Citing friction with the City of Baltimore and the local press, Rosenbloom traded the Colts franchise to Robert Irsay on July 13, 1972 and received the Los Angeles Rams in return. Under the new ownership, the Colts did not reach the postseason for three consecutive seasons after 1971, and after the 1972 season, starting quarterback and legend Johnny Unitas was traded to the San Diego Chargers. Following Unitas' departure, the Colts made the playoffs three consecutive seasons from 1975 to 1977, losing in the divisional round each time. The Colts 1977 playoff loss in double overtime against the Oakland Raiders was famous for the fact that it was the last playoff game for the Colts in Baltimore and is also known for the Ghost to the Post play. These consecutive championship teams featured 1976 NFL Most Valuable Player Bert Jones at quarterback and an outstanding defensive line, nicknamed the "Sack Pack."

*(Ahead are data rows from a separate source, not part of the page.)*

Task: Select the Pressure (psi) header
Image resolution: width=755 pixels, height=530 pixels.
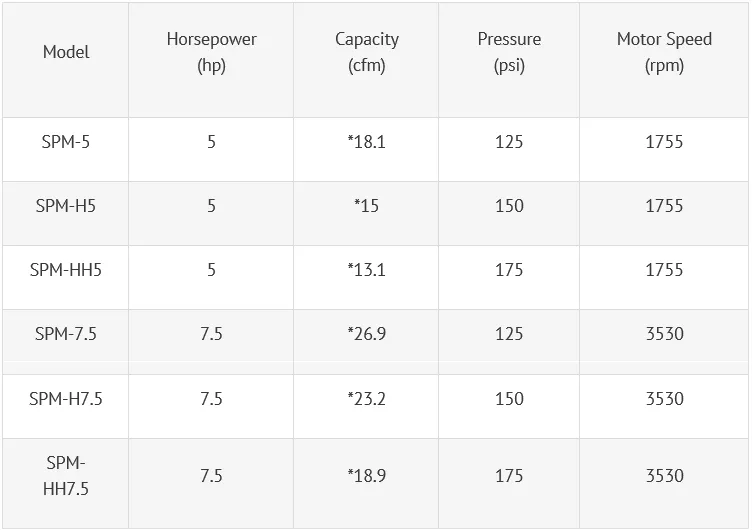Action: click(x=509, y=52)
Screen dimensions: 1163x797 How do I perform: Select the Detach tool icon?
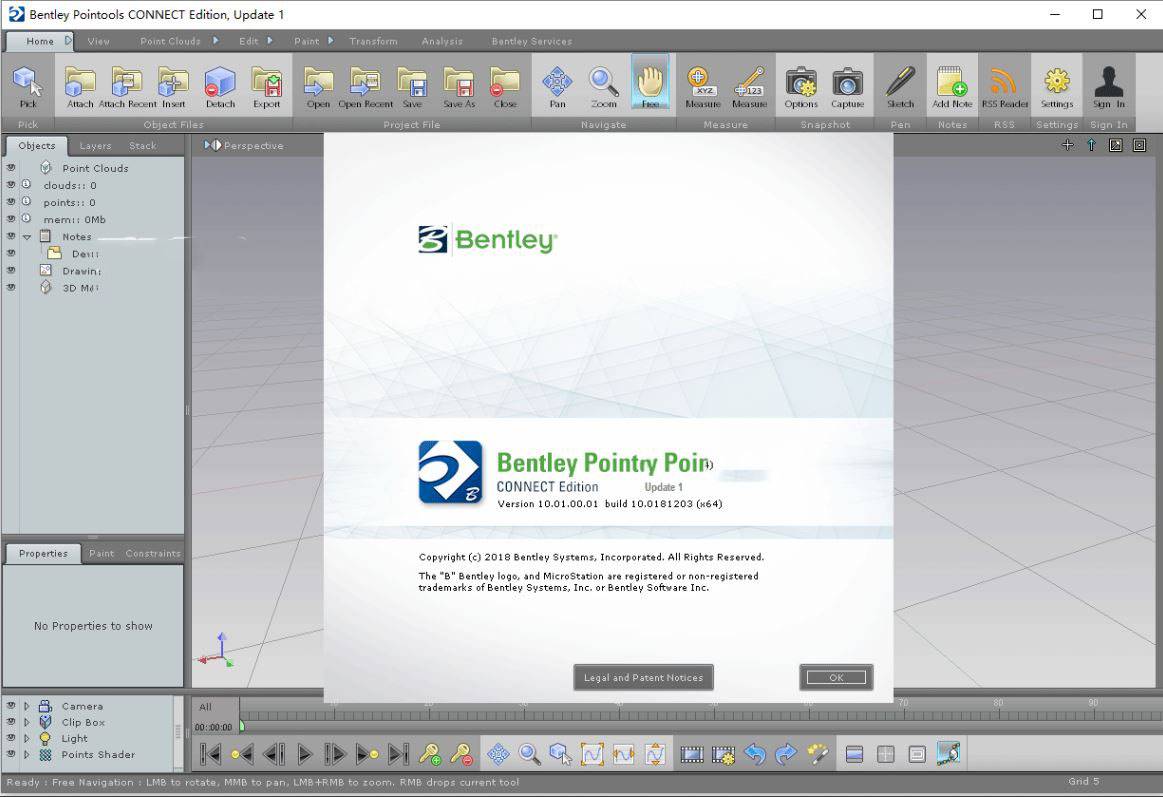click(220, 84)
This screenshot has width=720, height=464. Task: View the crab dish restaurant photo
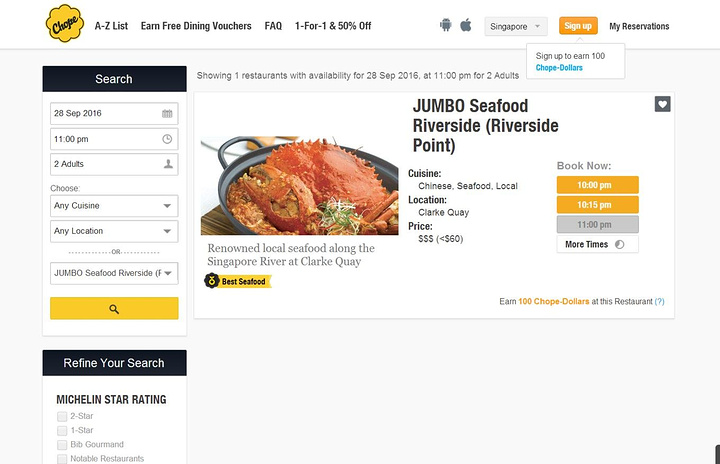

Following the 1970s success, the team endured nine consecutive losing seasons beginning in 1978. In 1981, the Colts defense allowed an NFL-record 533 points, set an all-time record for fewest sacks (13), and also set a modern record for fewest punt returns (12). The following year the offense collapsed, including a game against the Buffalo Bills where the Colts' offense did not cross mid-field the entire game. The Colts finished 0–8–1 in the strike-shortened 1982 season, thereby earning the right to select Stanford quarterback John Elway with the first overall pick. Elway, however, refused to play for Baltimore, and using leverage as a draftee of the New York Yankees baseball club, forced a trade to Denver.[14] Behind an improved defense the team finished 7–9 in 1983, but that would be their last season in Baltimore.